Também chamado de diesel verde, o H-BIO é um diesel que utiliza fontes renováveis na sua composição (óleos vegetais como o de mamona, girassol, soja, ou dendê), mas tem as características físico-químicas finais semelhantes às do óleo diesel mineral. O H-BIO não é capaz de reduzir as emissões dos veículos diesel, mas é renovável e tem ciclo fechado de emissões dos gases de efeito estufa. Também produz menos óxidos de enxofre, que provocam chuvas ácidas.

O H-BIO é um processo desenvolvido e patenteado pela Petrobras (PETRÓLEO BRASILEIRO S/A), constituído pela adição de 10 a 20% de óleo vegetal ou gordura animal ao óleo diesel antes de sua passagem pelas unidades de hidrotratamento nas refinarias, processo normalmente usado para reduzir o teor de enxofre do óleo diesel.

Nesse processo, os triglicerídeos, principais constituintes de óleos vegetais e gorduras animais, sofrem hidrogenólise (decomposição por hidrogênio). A reação ocorre em elevada pressão e temperatura, com a presença de catalisador metálico. O processo H-BIO produz n-parafinas (hidrocarbonetos lineares saturados) idênticos aos principais constituintes do óleo diesel mineral, além de propano.
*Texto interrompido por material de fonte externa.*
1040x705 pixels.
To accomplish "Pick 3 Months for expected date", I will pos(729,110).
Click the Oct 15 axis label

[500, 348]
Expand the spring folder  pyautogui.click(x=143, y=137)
Embora seja uma forma de produção de combustível a partir de biomassa (biocombustível), o processo H-BIO não deve ser confundido com o biodiesel.
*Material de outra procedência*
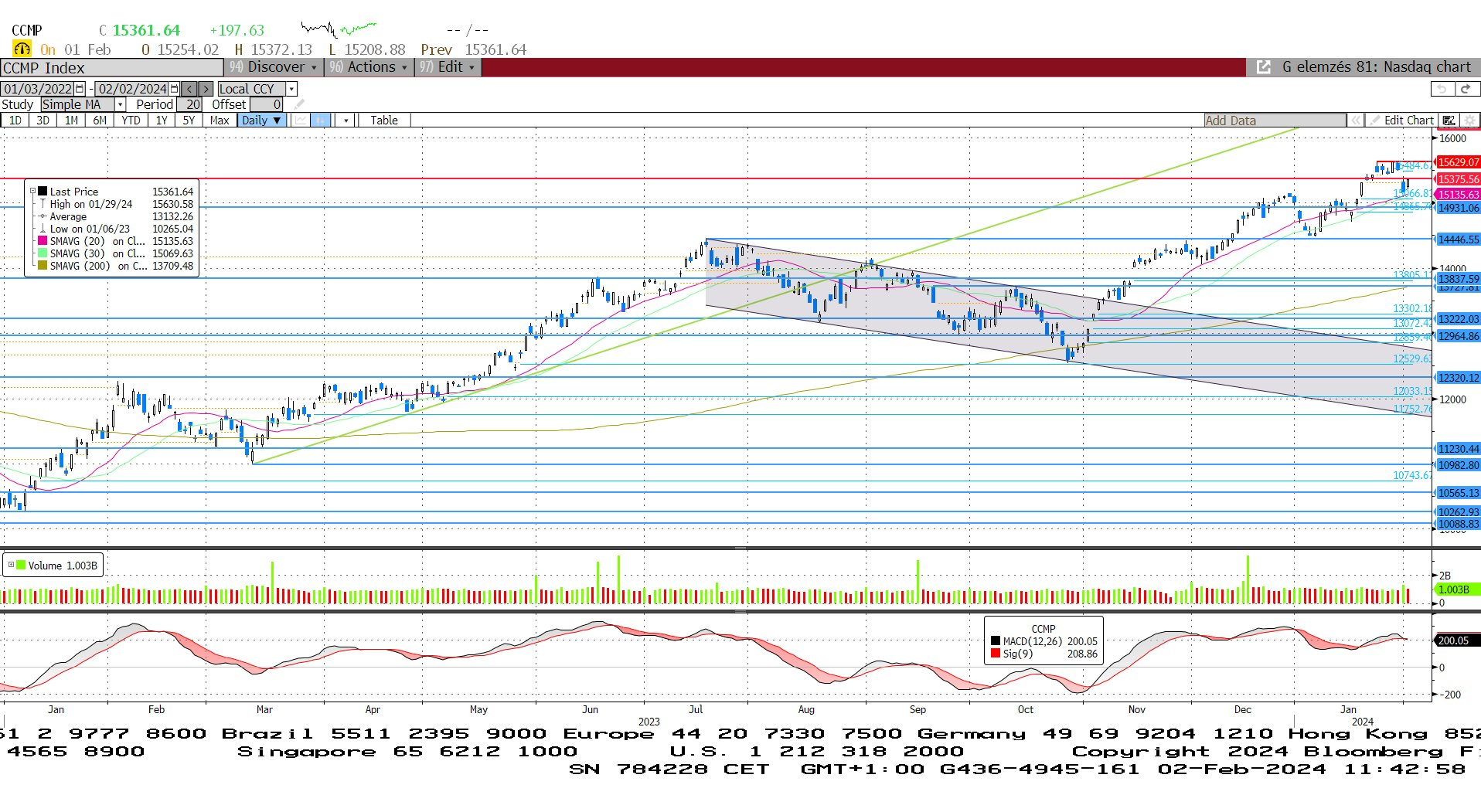Open the end date calendar picker
The width and height of the screenshot is (1481, 812).
point(174,89)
O H-BIO apresenta uma grande vantagem econômica no aspecto de integração de biocombustíveis na cadeia de produção de combustíveis fosseis, pois ao necessitar apenas do óleo vegetal puro como insumo biológico e empregá-lo na própria refinaria, o seu produtor dispensa o serviço das usinas de esterificação/transesterificação para a produção de biodiesel.